Decision: Microsoft Semantic Kernel for agent AI framework

  • Rationale: Microsoft's open-source agentic AI framework provides enterprise-grade orchestration for LLM-powered agents with strong integration capabilities. Key advantages:
    • Native integration with Azure OpenAI Service and other LLM providers (OpenAI, Anthropic, local models)
    • Built-in prompt engineering and template management for consistent agent behavior
    • Plugin architecture for extending agent capabilities with custom tools and functions
    • Memory and context management for stateful agent interactions
    • Production-ready with strong typing (C#/.NET and Python SDKs) and observability hooks
    • Active development and Microsoft backing ensures long-term support
  • Use Cases:
    • Strategy validation agents: LLM-assisted review of trading rules and backtest results
    • Market intelligence agents: Automated news/sentiment analysis with contextual understanding
    • Documentation agents: Automated generation of strategy documentation from code
    • Trading assistant: Natural language interface for querying positions, metrics, and system state
  • Alternatives:
    • LangChain (Python-first, ecosystem rich but less enterprise-focused)
    • AutoGen (Microsoft Research, multi-agent focus, less production-ready)
    • Custom LLM integration (full control but higher development overhead)
    • Haystack (NLP-focused, less suitable for agentic workflows)
  • Integration Points:
    • Strategy engine: AI agents provide second-opinion validation on generated signals
    • Observability: Agents analyze metrics/logs and suggest optimizations
    • Documentation: Auto-generate strategy docs from code annotations and backtest results
    • Risk management: AI-powered anomaly detection and circuit breaker recommendations
  • Note: Initial integration will focus on non-critical workflows (documentation, analysis) before considering any agent involvement in live trading decisions. All agent actions subject to human review until proven reliable.
  • Reference: Future implementation tracked in docs/05-implementation.md under AI/ML integration phase

Outstanding Decisions

These are candidate or partially-considered decisions captured out-of-order to avoid losing context.

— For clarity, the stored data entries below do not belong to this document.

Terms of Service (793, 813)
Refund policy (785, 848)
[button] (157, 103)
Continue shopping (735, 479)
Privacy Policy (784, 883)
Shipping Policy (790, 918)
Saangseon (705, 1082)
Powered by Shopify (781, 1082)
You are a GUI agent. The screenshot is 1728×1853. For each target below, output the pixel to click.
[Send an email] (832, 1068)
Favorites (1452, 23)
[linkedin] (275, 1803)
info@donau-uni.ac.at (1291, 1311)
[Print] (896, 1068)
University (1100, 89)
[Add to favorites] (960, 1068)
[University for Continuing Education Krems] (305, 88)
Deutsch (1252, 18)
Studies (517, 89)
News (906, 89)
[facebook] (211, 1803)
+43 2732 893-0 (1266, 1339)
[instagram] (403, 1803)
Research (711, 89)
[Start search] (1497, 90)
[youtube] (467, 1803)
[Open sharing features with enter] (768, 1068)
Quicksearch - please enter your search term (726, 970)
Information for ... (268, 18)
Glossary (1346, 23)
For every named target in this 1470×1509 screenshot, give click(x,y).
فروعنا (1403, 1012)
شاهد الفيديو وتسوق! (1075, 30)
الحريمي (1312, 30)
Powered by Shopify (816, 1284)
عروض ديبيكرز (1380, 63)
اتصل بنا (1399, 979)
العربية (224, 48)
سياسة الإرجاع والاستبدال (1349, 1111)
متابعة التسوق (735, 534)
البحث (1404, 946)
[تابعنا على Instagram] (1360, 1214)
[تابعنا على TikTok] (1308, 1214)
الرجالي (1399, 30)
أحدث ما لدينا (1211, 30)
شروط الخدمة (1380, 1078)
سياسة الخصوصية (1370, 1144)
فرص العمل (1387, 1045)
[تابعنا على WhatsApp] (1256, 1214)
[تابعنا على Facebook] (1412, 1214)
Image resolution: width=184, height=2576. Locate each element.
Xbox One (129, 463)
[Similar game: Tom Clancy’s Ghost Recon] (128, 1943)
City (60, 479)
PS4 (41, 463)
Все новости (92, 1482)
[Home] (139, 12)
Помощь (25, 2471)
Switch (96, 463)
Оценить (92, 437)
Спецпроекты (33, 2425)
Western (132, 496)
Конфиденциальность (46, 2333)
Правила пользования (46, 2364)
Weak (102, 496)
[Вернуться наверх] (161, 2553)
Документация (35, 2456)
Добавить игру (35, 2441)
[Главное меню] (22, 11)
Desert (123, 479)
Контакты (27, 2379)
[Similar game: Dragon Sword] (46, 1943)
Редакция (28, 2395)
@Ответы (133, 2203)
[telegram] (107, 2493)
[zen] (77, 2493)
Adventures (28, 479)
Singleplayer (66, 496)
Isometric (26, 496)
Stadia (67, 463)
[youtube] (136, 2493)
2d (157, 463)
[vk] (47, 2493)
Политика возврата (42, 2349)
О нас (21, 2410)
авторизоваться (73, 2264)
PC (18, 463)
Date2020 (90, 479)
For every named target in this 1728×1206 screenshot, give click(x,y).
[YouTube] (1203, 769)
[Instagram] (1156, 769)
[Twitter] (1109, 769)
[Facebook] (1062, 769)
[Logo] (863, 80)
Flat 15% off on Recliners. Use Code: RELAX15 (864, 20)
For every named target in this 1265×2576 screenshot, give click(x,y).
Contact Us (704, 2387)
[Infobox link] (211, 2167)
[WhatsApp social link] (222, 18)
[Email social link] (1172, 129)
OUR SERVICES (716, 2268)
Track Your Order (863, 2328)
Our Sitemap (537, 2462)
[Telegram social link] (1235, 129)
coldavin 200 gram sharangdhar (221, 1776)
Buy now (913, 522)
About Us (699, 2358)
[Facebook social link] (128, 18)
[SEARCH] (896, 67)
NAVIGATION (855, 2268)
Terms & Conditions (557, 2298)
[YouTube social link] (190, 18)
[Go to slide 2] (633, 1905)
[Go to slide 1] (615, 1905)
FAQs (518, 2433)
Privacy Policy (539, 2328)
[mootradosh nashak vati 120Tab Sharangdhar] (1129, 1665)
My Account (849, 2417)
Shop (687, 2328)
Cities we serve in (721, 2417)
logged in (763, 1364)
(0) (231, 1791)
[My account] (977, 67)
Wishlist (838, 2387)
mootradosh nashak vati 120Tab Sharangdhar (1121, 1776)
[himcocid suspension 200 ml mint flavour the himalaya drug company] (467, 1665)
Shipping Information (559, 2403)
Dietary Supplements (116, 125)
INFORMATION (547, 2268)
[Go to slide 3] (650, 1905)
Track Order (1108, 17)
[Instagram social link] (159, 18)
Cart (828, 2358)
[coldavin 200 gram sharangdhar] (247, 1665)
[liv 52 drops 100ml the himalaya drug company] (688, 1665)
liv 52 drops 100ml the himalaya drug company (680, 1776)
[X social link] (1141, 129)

Promote any of these to a full decision record (with rationale, alternatives, recommendation) once you commit.

  • Data retention fine-tuning for observability backends (granularity vs. cost) — refine after first month of metrics volume data.
  • Strategy performance attribution model standardization (naming + schema for PnL breakdown) — needed before multi-strategy backtests.
  • Unified configuration format (consider pydantic settings vs. environment variable layering) — impacts deployment reproducibility.
  • Secret rotation automation (GitHub Actions vs. external tool) — decide prior to first credential expiry.
  • ML feature store approach (ad hoc Parquet vs. lightweight feature store library) — revisit when first ML prototype begins.
  • Prefect deployment topology (single agent vs. multiple work pools) — decide when more than one workflow category is active.
  • API versioning strategy (URI vs. header, when to introduce v1) — revisit before first breaking change.
  • Alert notification channel expansion (email/webhook → chat integration) — after initial alert noise is characterized.
  • Risk controls formalization (circuit breaker thresholds + global kill switch implementation detail) — before first live trade.

Add new backlog items above; keep list curated (remove or promote once resolved) to prevent drift.